[Reading text]

It’s hard for me to hate on Chipotle too much, to be perfectly honest. I have major respect for what the company has been trying to do in the world of fast food, as their mantra of fresh ingredients, built-to-order, and healthier options is something that the entire industry should move to. If they could just move past their food safety scandals, they would be the gold standard of what all of fast food should be.
No fast food chain has been beleaguered with food poisoning issues as much as Chipotle in recent years. They’ve gotten hundreds of people sick across multiple foodborne illness outbreaks. When they tried to correct the issue with retraining, the food safety mishaps continued.
Now, they’ve recently experienced their worst food poisoning fiasco of all time, almost right after they had brought in a new CEO and were looking to turn things around. It goes without saying, but Chipotle just can’t seem to catch a break with all of the scandal that has been linked to them.

[Data excerpts]

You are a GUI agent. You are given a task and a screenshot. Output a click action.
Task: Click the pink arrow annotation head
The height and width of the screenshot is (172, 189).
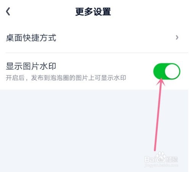[161, 82]
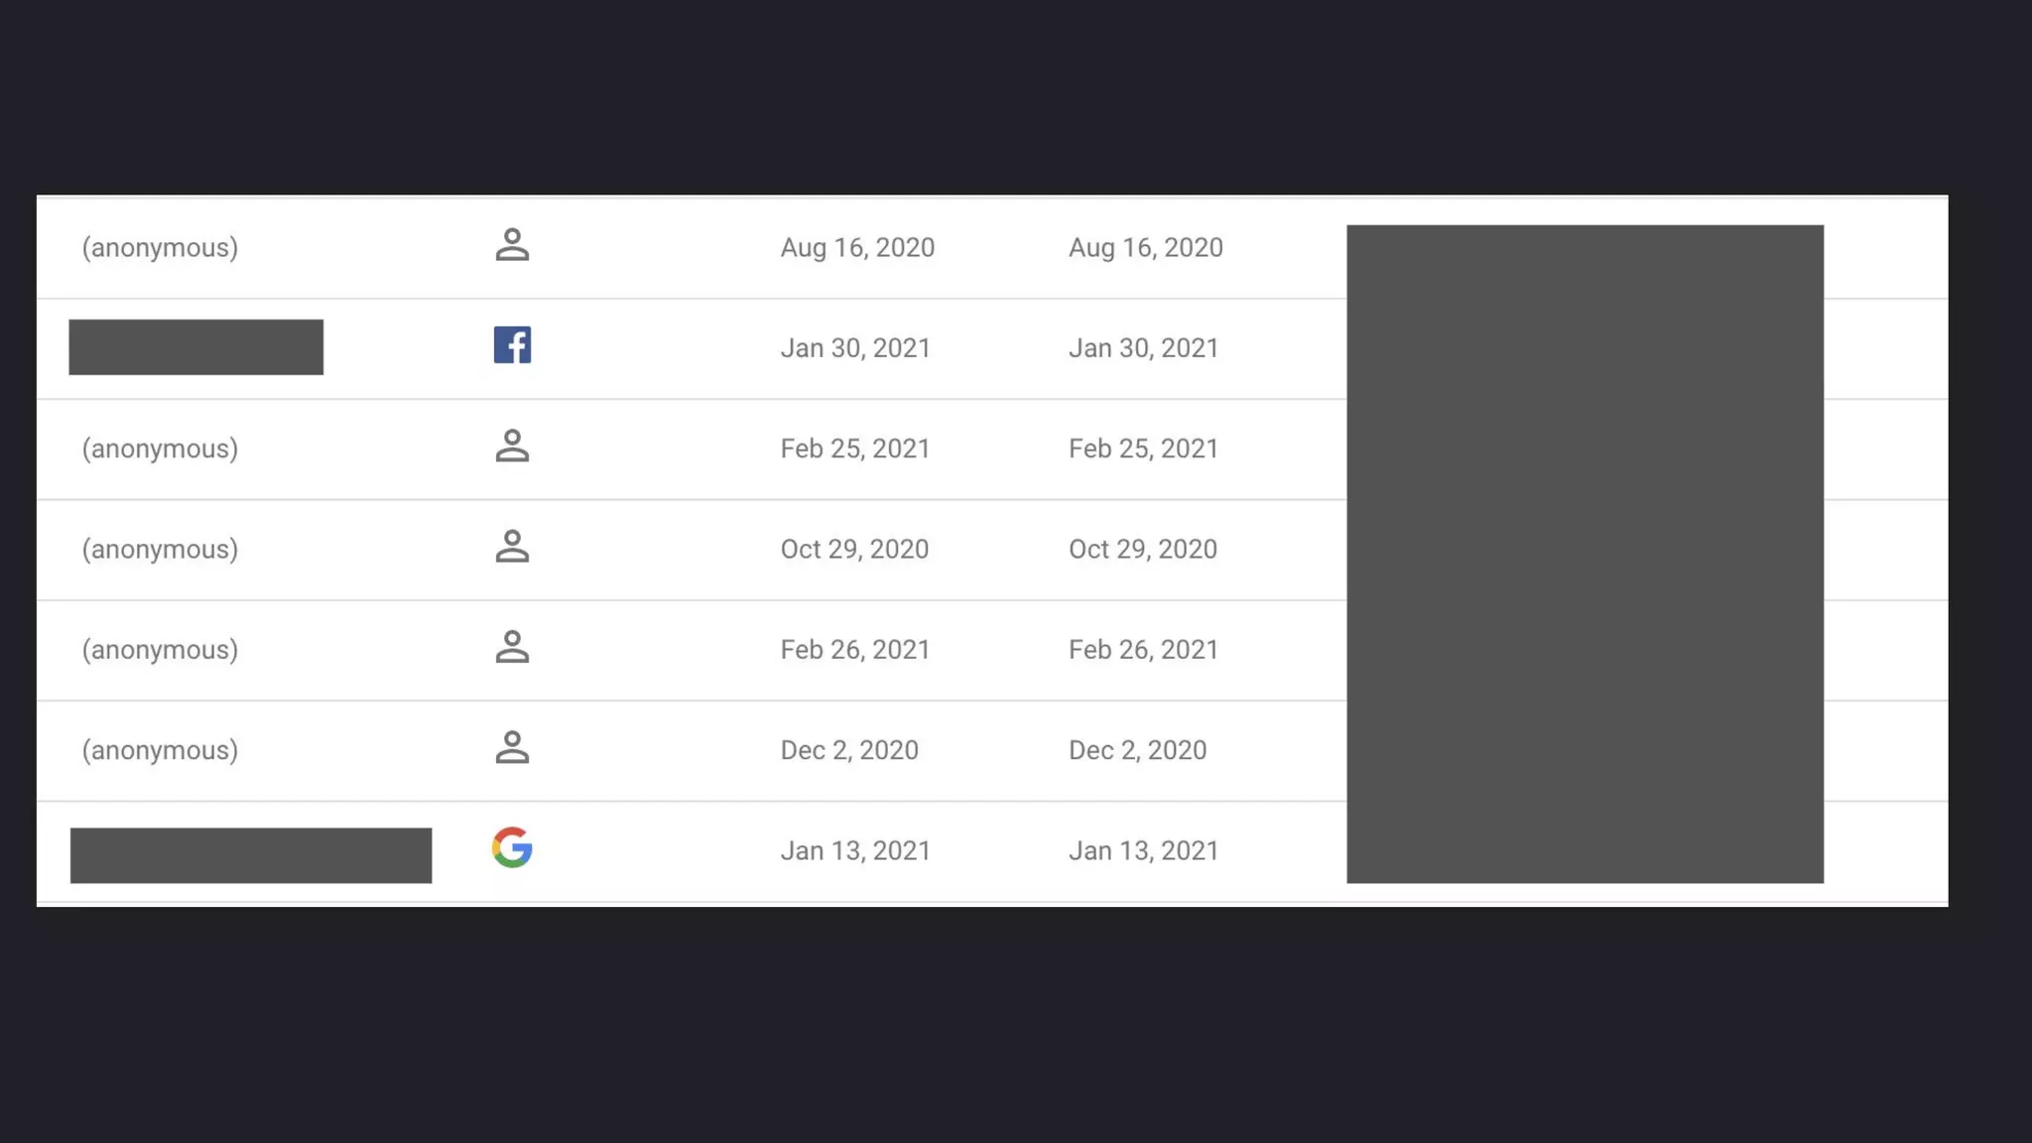Select the (anonymous) label in the Oct 29, 2020 row
The height and width of the screenshot is (1143, 2032).
tap(160, 550)
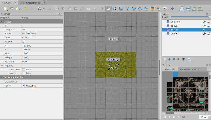Image resolution: width=211 pixels, height=120 pixels.
Task: Open the zoom percentage dropdown
Action: [x=209, y=117]
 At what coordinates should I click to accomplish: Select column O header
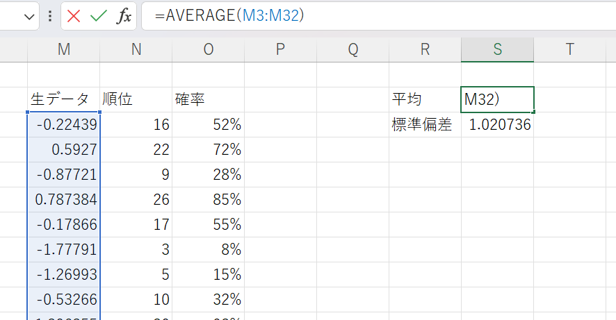(208, 49)
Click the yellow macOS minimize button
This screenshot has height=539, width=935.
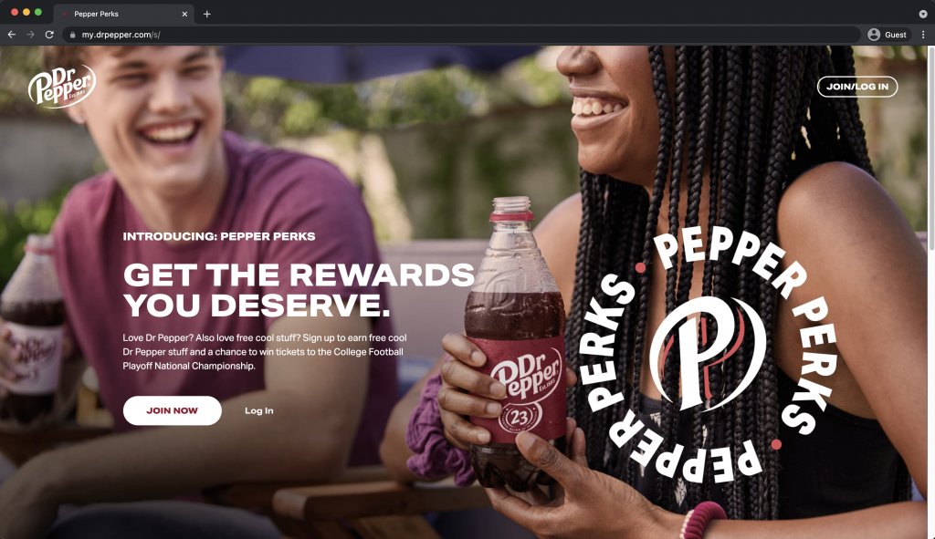pyautogui.click(x=26, y=12)
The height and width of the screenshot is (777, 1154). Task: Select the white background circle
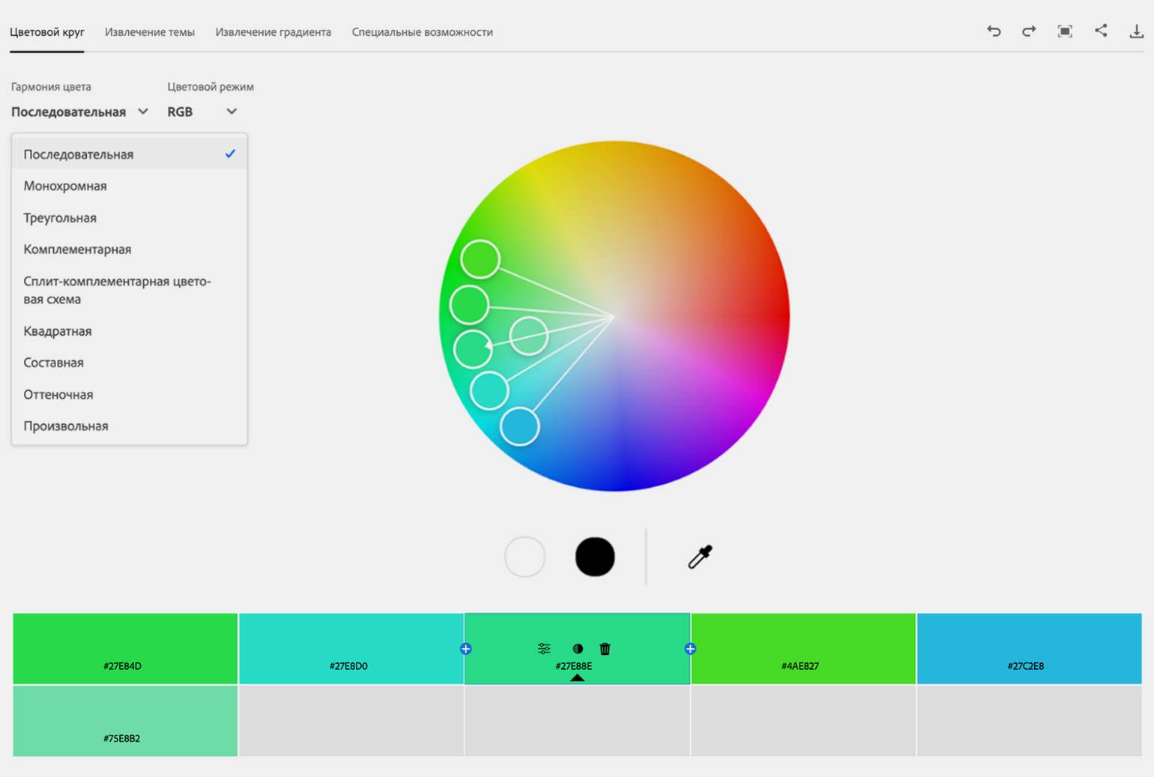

[Try it] Could you copy the Chipotle text above word for word, starting at "No fast food" and stopping after "safety mishaps continued."?

[Your solution]
No fast food chain has been beleaguered with food poisoning issues as much as Chipotle in recent years. They’ve gotten hundreds of people sick across multiple foodborne illness outbreaks. When they tried to correct the issue with retraining, the food safety mishaps continued.